Induction of Epigenetic Alteration by CPUK02, An Ent- kaurenoid Derivative of Stevioside

Dietary polyphenols, such as those found in green tea and red wine, are linked to antitumor activity. They are known to influence many signaling pathways epigenetically within the human body. In this regard, CPUK02 (15-Oxosteviol benzyl ester) is a new ent-kaurenoid derivative of stevioside and exhibits strong anti-cancer activity in vitro and in vivo. Nowadays, the role of epigenetics in cancer has been the subject of intensive study and DNA methylation targeting represents a relevant strategy for cancer treatment. There are no reports regarding the effects of CPUK02 on epigenetic alterations in colorectal cancer cell line. This study was an attempt to compare CPUK02 with 5-AZA as DNMT inhibitor agent and evaluate whether it can induce its anti-cancer effects via altering the level of DNMT3b mRNA, MGMT and SFRP2 methylation pattern in HCT 116 cell line.

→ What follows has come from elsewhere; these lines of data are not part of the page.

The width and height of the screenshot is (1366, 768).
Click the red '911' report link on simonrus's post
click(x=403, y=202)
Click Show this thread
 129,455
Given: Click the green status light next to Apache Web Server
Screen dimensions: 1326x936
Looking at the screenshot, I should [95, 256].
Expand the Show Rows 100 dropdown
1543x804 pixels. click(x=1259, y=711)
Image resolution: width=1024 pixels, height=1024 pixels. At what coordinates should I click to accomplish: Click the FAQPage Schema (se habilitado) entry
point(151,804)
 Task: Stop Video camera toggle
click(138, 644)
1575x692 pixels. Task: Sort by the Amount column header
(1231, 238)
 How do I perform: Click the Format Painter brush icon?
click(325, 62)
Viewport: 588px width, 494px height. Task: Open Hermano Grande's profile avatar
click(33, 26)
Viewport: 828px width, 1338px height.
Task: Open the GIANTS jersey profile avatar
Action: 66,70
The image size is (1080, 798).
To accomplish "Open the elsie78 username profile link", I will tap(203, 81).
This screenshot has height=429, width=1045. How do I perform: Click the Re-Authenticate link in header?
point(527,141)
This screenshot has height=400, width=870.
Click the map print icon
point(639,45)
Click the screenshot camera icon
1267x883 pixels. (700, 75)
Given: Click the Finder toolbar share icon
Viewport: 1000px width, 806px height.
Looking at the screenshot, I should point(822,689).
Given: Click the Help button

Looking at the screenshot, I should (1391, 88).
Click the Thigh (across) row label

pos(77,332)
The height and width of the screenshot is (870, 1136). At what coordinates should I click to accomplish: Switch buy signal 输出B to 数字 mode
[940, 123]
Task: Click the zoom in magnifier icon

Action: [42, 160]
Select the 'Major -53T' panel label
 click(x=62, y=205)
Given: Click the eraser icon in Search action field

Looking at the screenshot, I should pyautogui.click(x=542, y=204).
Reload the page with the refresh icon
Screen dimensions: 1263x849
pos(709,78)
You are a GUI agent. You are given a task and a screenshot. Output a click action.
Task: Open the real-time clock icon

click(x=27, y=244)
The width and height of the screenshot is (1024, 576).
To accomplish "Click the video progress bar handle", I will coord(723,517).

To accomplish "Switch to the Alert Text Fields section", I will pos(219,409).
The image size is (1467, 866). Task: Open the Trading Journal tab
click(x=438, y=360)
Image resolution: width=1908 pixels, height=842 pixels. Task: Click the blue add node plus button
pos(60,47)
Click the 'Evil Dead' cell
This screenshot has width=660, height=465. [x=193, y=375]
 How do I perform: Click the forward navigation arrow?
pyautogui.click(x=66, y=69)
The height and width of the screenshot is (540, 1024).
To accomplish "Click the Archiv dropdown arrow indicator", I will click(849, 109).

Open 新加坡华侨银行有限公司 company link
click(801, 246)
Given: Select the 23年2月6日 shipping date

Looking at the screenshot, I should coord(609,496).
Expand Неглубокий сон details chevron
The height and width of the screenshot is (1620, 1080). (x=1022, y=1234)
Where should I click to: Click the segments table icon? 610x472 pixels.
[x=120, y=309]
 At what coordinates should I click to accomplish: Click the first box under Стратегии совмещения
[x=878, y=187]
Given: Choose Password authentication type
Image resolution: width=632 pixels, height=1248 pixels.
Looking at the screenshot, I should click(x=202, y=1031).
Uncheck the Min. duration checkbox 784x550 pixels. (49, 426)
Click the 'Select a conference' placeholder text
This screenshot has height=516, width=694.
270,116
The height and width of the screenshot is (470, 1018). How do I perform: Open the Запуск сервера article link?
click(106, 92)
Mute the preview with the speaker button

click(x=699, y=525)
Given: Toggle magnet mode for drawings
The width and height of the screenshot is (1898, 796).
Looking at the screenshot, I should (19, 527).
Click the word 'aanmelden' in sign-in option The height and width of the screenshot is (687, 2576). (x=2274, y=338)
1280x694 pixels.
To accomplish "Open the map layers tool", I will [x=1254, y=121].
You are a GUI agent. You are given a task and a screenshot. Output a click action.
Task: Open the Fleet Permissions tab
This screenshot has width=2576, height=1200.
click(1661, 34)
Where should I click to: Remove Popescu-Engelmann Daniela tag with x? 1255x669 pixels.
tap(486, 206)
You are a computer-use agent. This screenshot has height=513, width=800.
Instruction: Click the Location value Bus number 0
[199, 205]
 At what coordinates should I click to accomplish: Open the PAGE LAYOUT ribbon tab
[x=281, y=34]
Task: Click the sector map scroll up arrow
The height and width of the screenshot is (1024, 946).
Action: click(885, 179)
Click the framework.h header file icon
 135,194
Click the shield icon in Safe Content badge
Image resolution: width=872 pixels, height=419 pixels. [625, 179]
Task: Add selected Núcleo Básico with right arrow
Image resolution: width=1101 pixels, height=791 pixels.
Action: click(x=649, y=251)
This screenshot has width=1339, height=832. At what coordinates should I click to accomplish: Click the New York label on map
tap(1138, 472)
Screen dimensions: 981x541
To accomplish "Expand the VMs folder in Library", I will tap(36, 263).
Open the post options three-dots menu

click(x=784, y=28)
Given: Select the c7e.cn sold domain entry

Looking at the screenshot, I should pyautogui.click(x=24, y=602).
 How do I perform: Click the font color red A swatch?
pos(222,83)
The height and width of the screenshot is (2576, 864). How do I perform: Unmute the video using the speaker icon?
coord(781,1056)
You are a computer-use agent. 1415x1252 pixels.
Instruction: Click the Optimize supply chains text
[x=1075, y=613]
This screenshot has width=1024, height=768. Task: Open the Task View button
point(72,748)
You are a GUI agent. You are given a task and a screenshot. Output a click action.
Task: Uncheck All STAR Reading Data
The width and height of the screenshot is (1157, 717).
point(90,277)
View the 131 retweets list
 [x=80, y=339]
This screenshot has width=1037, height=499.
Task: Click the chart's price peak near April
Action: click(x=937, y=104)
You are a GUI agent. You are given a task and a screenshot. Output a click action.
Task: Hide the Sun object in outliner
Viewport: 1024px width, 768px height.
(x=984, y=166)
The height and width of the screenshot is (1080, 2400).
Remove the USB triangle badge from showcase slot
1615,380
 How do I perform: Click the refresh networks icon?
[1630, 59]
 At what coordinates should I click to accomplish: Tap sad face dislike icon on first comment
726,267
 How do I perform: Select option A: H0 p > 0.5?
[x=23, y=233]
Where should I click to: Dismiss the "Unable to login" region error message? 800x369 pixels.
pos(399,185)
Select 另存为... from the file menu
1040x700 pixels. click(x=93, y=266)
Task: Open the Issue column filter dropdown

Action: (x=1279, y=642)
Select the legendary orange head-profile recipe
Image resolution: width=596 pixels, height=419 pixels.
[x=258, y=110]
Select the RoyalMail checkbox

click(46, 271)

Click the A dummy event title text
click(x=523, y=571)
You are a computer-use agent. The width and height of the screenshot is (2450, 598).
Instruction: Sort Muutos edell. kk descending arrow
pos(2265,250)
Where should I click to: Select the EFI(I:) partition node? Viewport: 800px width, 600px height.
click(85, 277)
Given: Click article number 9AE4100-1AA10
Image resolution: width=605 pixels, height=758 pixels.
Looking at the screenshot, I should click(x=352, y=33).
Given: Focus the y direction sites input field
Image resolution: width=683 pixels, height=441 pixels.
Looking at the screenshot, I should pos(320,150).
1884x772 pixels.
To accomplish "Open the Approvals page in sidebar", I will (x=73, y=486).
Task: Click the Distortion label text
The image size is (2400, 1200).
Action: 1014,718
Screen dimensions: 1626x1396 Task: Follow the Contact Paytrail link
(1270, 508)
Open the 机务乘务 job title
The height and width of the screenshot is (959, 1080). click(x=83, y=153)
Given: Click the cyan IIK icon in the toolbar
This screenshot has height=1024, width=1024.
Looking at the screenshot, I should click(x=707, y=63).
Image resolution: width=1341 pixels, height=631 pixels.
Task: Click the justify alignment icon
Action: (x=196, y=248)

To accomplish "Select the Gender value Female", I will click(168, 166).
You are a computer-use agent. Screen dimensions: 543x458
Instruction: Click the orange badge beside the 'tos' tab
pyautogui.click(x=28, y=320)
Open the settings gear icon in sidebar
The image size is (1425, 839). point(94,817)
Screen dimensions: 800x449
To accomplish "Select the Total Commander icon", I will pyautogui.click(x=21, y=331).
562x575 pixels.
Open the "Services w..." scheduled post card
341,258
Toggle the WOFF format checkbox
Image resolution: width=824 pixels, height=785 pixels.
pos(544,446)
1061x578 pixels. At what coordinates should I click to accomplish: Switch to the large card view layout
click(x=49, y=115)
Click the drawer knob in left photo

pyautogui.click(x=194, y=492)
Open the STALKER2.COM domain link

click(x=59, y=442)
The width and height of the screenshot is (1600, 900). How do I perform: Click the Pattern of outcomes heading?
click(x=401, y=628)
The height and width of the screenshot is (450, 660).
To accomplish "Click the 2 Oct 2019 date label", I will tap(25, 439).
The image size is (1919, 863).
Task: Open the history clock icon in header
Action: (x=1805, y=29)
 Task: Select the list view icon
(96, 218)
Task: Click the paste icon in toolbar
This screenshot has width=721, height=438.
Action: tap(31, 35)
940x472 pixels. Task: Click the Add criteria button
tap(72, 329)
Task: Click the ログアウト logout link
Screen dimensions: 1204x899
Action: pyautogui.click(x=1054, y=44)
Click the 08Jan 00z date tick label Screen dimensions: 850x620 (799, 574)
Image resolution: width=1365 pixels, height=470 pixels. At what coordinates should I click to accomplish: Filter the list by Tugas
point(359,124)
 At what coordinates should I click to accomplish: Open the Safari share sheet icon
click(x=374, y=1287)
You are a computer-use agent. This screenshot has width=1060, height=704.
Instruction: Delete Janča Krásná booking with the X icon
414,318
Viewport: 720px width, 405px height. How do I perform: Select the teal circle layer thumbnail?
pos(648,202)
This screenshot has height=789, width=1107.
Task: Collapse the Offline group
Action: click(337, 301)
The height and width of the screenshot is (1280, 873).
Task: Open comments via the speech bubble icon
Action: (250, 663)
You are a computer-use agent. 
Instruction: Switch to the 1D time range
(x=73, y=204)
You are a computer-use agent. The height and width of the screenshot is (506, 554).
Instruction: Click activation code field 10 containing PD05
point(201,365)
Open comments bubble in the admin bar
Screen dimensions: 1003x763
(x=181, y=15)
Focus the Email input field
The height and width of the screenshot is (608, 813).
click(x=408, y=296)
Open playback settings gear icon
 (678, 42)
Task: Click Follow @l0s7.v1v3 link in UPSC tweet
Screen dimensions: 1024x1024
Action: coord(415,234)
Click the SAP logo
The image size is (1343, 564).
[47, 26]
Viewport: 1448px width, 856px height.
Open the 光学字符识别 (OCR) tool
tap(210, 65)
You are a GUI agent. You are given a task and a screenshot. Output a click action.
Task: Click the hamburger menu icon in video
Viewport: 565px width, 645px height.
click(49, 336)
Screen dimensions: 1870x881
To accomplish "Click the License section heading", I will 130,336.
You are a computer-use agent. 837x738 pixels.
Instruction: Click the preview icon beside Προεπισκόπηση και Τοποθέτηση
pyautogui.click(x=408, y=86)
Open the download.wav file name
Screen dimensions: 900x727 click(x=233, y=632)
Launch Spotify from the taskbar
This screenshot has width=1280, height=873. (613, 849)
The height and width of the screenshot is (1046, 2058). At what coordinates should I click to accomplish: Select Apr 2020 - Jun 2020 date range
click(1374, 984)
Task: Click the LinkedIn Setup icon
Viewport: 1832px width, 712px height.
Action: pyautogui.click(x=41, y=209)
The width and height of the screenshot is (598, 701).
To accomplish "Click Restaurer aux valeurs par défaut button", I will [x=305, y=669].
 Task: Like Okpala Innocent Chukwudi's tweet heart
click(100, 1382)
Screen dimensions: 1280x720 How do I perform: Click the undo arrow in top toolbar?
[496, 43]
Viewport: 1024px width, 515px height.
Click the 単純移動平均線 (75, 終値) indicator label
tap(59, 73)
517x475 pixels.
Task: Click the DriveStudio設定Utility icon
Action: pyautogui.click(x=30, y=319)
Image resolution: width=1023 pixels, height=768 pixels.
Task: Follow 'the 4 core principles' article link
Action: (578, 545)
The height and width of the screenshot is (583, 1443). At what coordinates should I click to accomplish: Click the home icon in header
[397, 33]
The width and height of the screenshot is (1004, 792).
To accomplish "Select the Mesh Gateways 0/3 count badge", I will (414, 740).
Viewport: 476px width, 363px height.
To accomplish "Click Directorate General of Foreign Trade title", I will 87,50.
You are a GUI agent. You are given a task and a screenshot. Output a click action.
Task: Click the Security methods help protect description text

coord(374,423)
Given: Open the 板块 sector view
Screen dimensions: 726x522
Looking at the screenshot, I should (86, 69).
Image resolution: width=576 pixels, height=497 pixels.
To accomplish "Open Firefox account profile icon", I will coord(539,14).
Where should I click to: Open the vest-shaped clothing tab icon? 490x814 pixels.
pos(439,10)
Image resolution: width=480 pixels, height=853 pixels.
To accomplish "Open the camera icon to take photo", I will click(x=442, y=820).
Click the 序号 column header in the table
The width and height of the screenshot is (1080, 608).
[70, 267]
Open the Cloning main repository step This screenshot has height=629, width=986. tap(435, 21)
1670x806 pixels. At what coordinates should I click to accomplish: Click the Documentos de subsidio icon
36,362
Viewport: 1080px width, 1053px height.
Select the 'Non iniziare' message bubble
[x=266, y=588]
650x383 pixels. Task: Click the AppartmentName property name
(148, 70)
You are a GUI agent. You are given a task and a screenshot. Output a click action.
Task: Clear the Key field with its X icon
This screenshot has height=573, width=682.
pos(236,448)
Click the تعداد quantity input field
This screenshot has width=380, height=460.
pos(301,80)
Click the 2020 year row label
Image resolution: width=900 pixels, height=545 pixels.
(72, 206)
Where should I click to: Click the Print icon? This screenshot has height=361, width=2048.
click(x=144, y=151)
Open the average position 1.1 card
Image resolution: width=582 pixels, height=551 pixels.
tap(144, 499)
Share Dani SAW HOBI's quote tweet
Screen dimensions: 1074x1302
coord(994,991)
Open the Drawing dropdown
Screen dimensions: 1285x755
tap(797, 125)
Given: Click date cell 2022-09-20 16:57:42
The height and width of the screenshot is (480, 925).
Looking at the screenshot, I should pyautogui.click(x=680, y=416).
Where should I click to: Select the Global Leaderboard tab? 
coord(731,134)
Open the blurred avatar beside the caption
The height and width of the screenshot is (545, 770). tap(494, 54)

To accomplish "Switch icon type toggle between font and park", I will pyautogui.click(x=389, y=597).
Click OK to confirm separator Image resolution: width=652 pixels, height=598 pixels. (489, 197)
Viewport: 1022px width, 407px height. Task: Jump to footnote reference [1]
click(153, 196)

To evaluate DNMT3b expression, DNMT3B mRNA levels in HCT116 CRC cell line were quantified by real-time reverse-transcriptase Polymerase Chain Reaction (PCR) assay after 24 hr of incubation time with CPUK02 and 5-AZA. In addition, the methylation patterns of 2 CpG islands in this cell line were examined by methylation-specific PCR methods.
CPUK02 surprisingly, decreased the DNMT3b mRNA level. The average expression levels of DNMT3b in HCT116 treated with CPUK02 and 5-AZA relative to the GAPDH expression level in control were 0.16 and 0.5%, respectively. Furthermore, CPUK02 could decrease the methylated allele of MGMT and SFRP2 genes in HCT 116 after 24 hr.
In this study, positive correlation was found between mRNA expression of DNMT3b and gene promoter hypermethylation after treatment with CPUK02 and 5-AZA. Our data confirmed that CPUK02 like 5-AZA exhibits demethylating properties.